= List of Gciriku kings =

This is a list of Vahompa (Kings) of the Gciriku, one of the Kavango peoples of the north of Namibia, and in which village their Mbara (royal homestead) was located.

- Shimwemwe, lived at Ndonga-linena and Mpupa and was the king of the Gciriku tribe from 1785 to 1805.
- Kayengoma, ruled from 1805 to 1812 and his Mbara was at Ndonga-linena.
- Mulyata, ruled from 1812 to 1830 and he lived at Mayara.
- Nandundu, ruled from 1830 to 1832 and she also lived at Mayara.
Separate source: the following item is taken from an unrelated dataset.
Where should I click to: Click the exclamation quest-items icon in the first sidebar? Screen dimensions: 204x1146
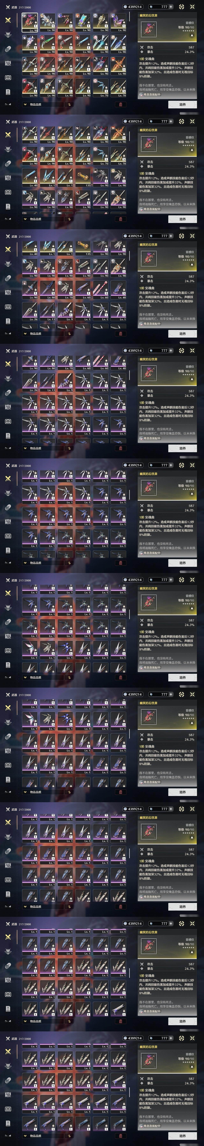pyautogui.click(x=8, y=92)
- Muduva lived at Rutco, was a ruler from 1832 to 1860.
- Shirongo, king of the Gciriku tribe from 1860 to 1864.
- Muhera lived at Ngurungu, king of the Gciriku from 1865 to 1874.
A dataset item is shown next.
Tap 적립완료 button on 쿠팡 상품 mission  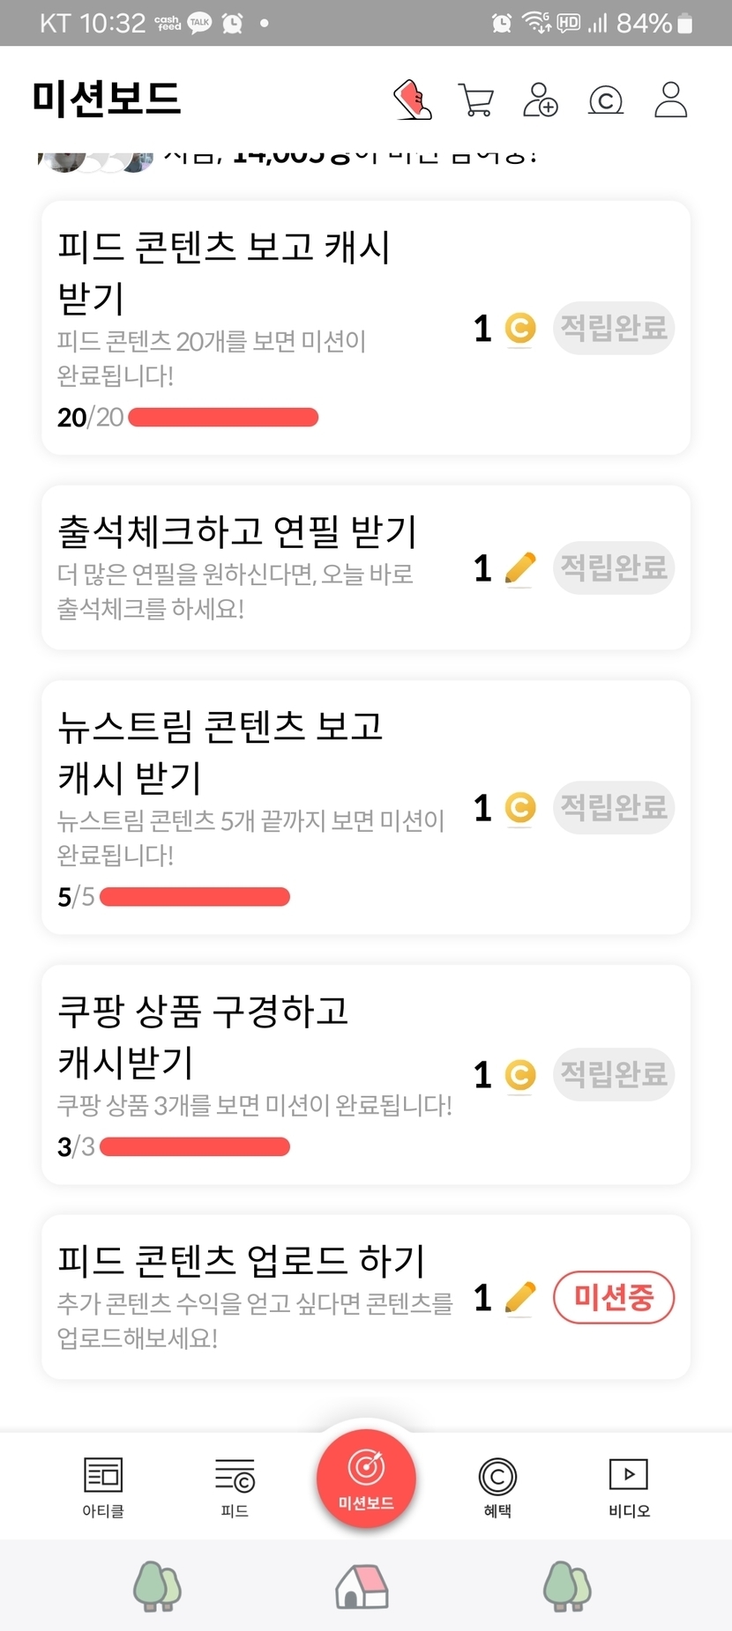coord(614,1074)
- Nyangana ruled from 1874 to 1924. He lived at Shitopogho, Matumba, Kanyondo and Mamono.
- Haingura, 1925 to 1944 was a ruler and he lived at Mamono.
- Linus Mudumbi Shashipapo ruled from 1945 to 1984. He lived at Ndiyona.
- Sebastian Kamwanga, 1985 to 1999, had his royal seat at Mamono.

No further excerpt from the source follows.